In one or more of the embodiments described herein, the diverter tool includes a shear sleeve releasably coupled to the port sleeve.
In one or more of the embodiments described herein, the flapper is coupled to a flapper body having an aperture for fluid communication with the bore.
In another embodiment, a closure device includes a tubular body having an enlarged outer portion and a bore therethrough; a first fin disposed around the tubular body; and a rupturable member disposed in the bore to block fluid communication the bore.
In one or more of the embodiments described herein, the closure device includes a second fin having an outer diameter smaller than the first fin.
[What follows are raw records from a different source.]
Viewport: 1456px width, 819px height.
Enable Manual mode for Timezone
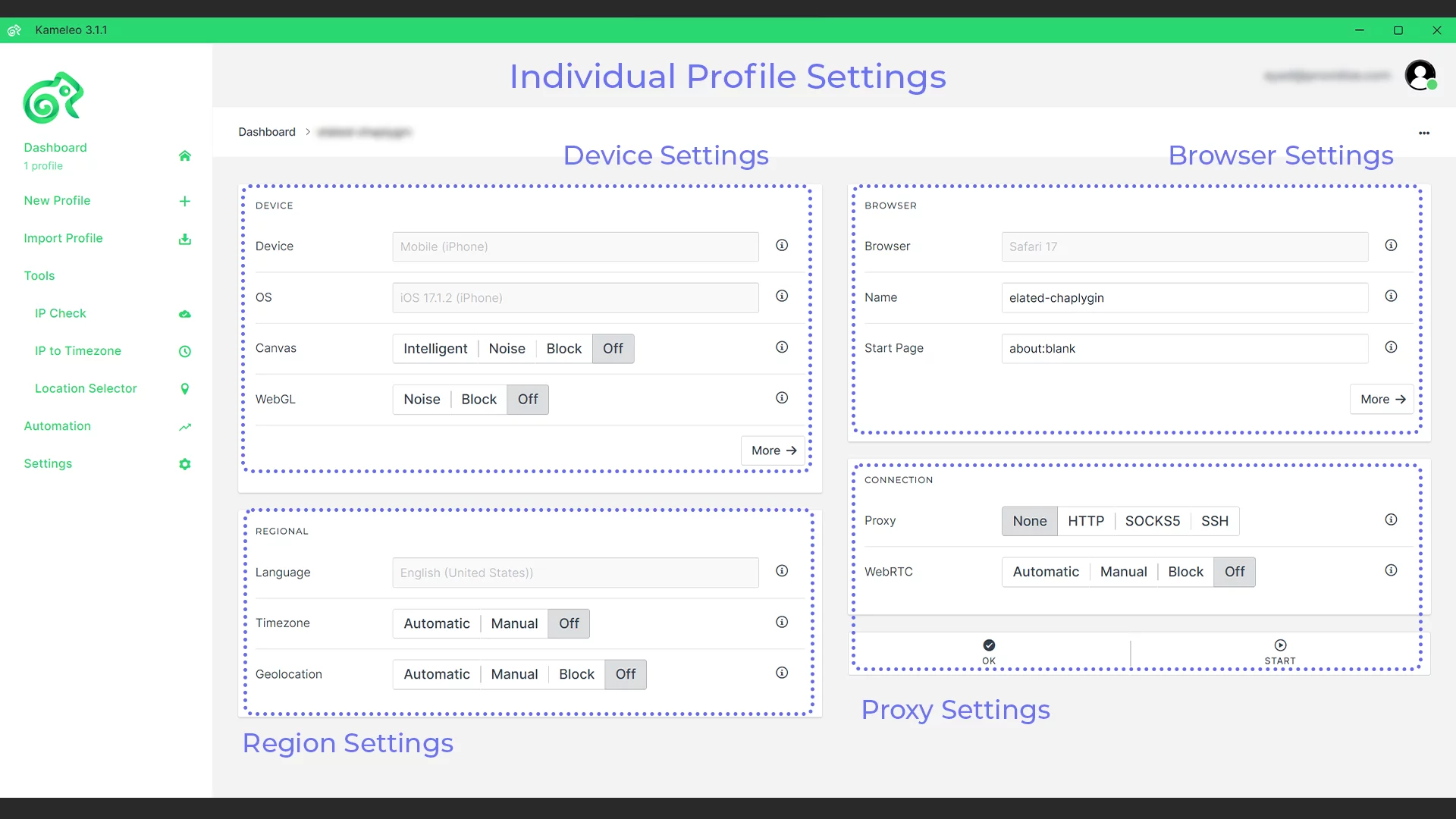click(x=514, y=623)
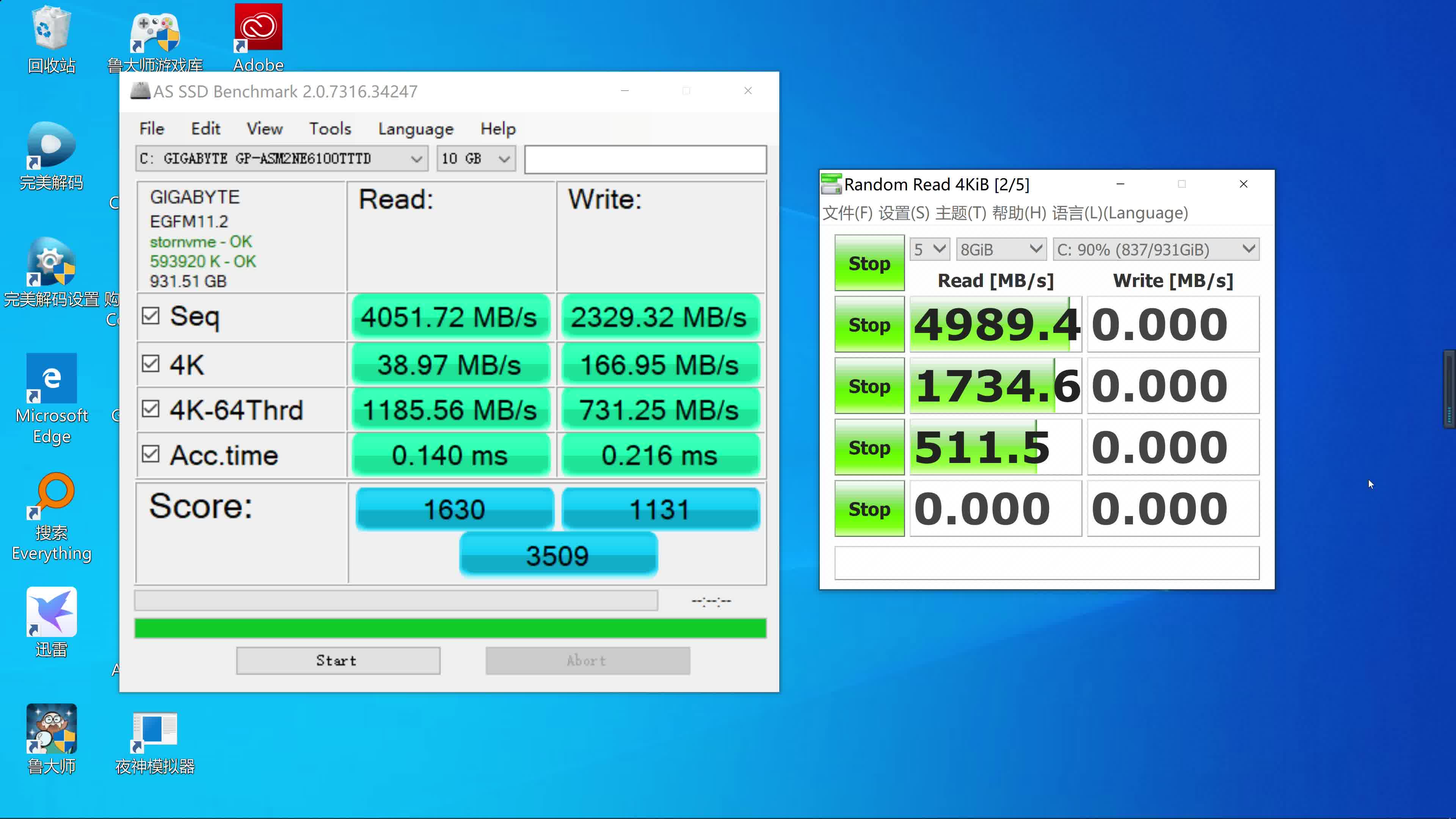The width and height of the screenshot is (1456, 819).
Task: Click the AS SSD Benchmark title bar icon
Action: click(138, 91)
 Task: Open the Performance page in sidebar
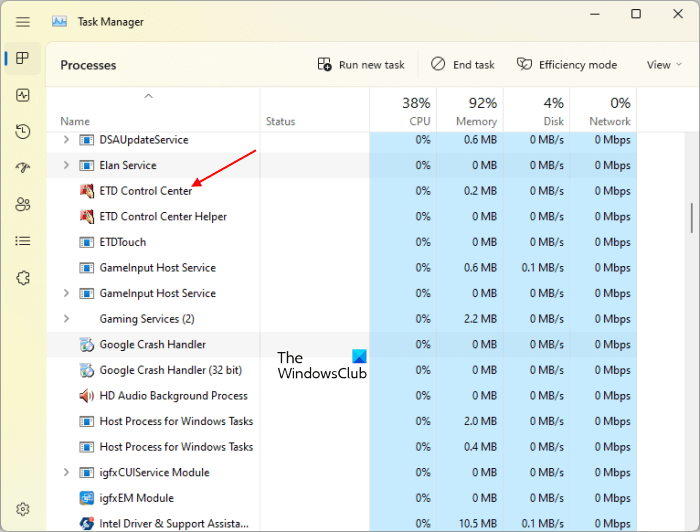tap(23, 95)
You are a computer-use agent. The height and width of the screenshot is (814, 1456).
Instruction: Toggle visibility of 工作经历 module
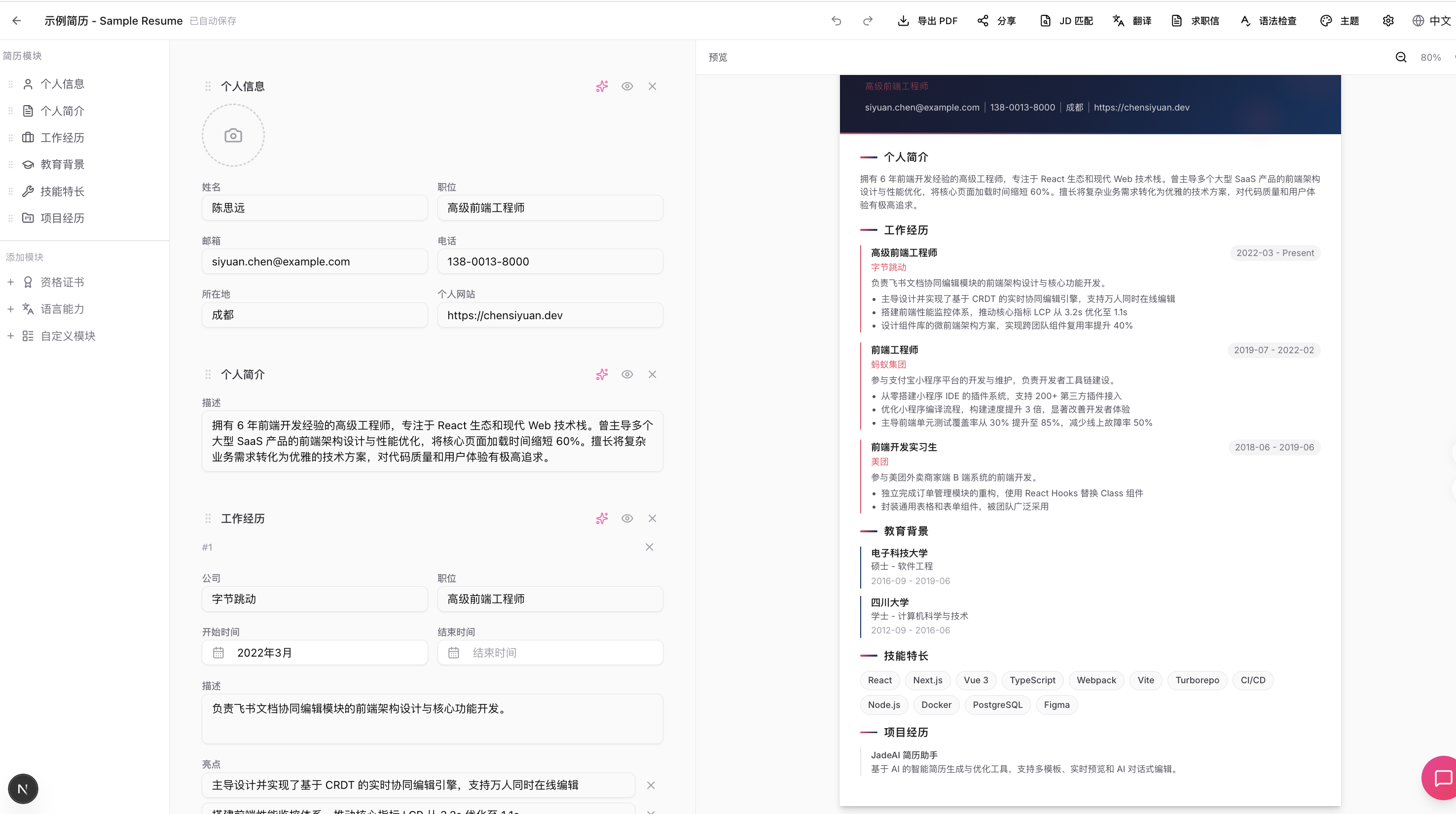pyautogui.click(x=627, y=518)
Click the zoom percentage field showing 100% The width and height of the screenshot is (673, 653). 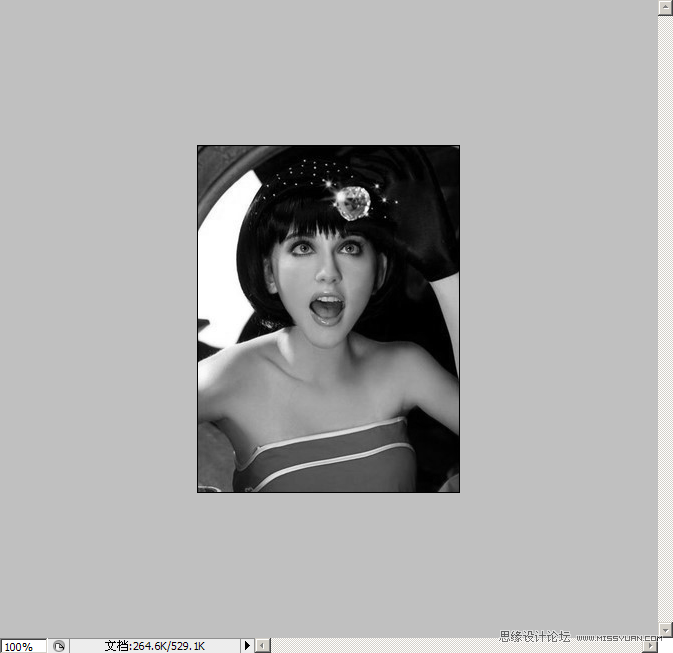22,646
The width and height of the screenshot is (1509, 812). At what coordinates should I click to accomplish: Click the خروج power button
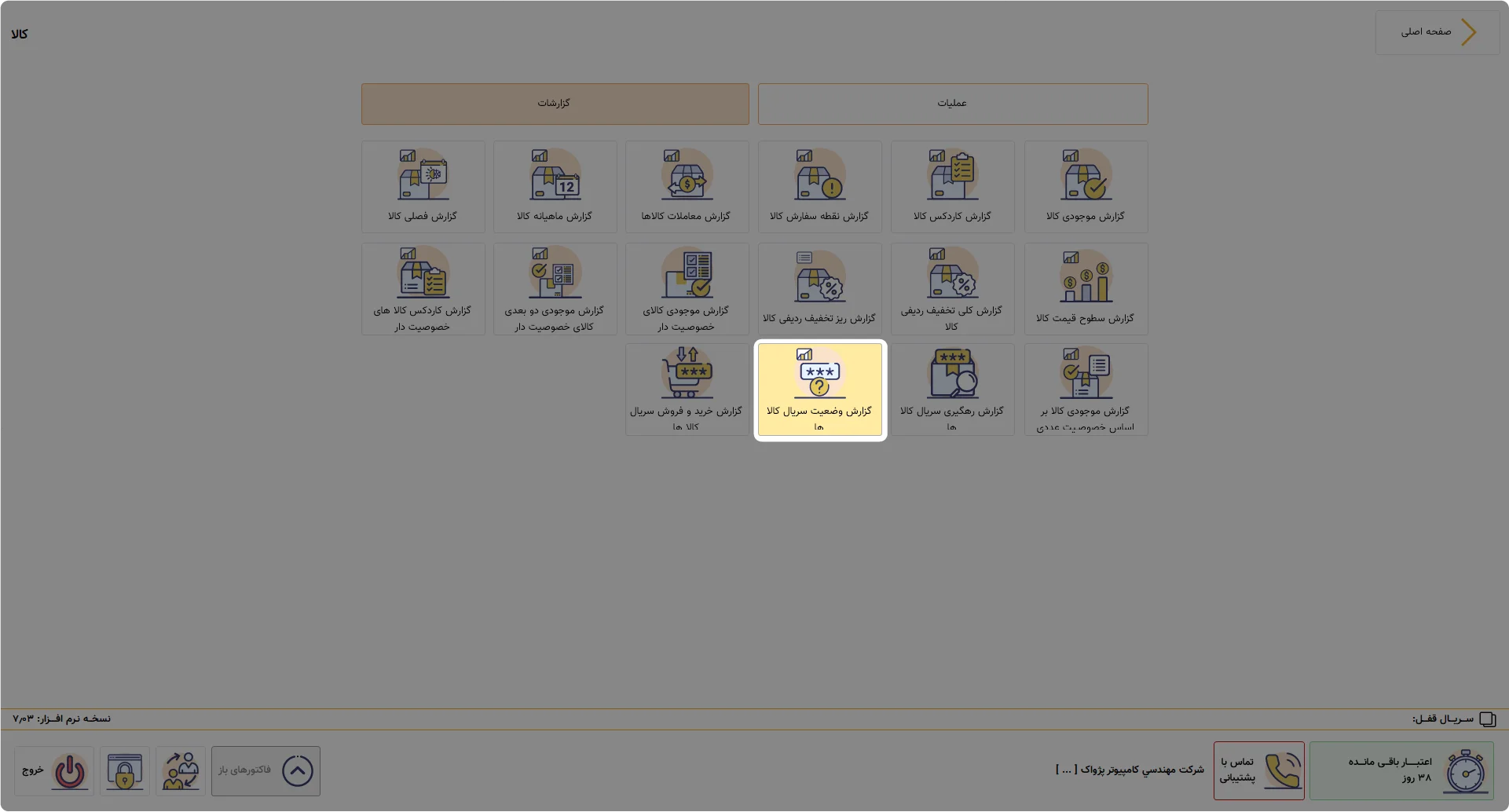click(x=54, y=771)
In one or more of the embodiments described herein, the enlarged portion has an outer diameter that is larger than a smallest restriction through which the first fin can traverse.
In one or more of the embodiments described herein, the closure device includes a sealing member disposed on an exterior of the enlarged outer portion.
In one or more of the embodiments described herein, the closure device includes a sealing member disposed on an exterior of the tubular body.
In another embodiment, a method of running a tubular in a wellbore includes lowering the tubular equipped with a diverter tool; shifting a port sleeve to open a port in response to a pressure increase in the diverter tool; releasing a closure device into the wellbore, wherein the closure device includes a fin; supplying fluid behind the closure device to urge the closure device downward; landing the closure device in the diverter tool; and closing the port.
In one or more of the embodiments described herein, the method includes opening fluid communication through the closure device.
In one or more of the embodiments described herein, opening fluid communication comprises breaking a rupture member disposed in a bore of the closure device.
In one or more of the embodiments described herein, the method includes sealingly engaging the closure device to the diverter tool after landing in the diverter tool.
In one or more of the embodiments described herein, the closure device sealingly engages the diverter tool at two different axially spaced locations.
In one or more of the embodiments described herein, the closure device lands in a seat coupled to the port sleeve.
In one or more of the embodiments described herein, the method includes deactivating the diverter tool after closing the port.
In one or more of the embodiments described herein, deactivating the diverter tool includes decoupling the seat from the port sleeve.
In one or more of the embodiments described herein, the fin is sealingly engaged with a surrounding wall.
In one or more of the embodiments described herein, the surround wall is a wall of a tubular, such as a pipe.
In one or more of the embodiments described herein, the tubular may be selected from casing, liner, riser, and other suitable wellbore tubulars.
In the above description, the “upper,” “lower,” “upward,” “downward,” and other relative terms are merely used herein to provide a reference for actions performed and relative locations of portions of the apparatus. Therefore, other directional movements and relative locations are contemplated for use in embodiments of the present invention, such as in a horizontal, lateral, or directionally-drilled wellbore.
The above description primarily relates to embodiments of the present invention used in cased wellbores. However, it is contemplated that in other embodiments of the present invention, the wellbore may be open hole and uncased, for example in deep sea applications. In deep sea applications, the diverter tool 60 may be utilized to divert wellbore fluids into a sub-sea riser pipe which extends between the sea floor and the drilling rig at the surface of the body of water.
While the foregoing is directed to embodiments of the present invention, other and further embodiments of the invention may be devised without departing from the basic scope thereof, and the scope thereof is determined by the claims that follow.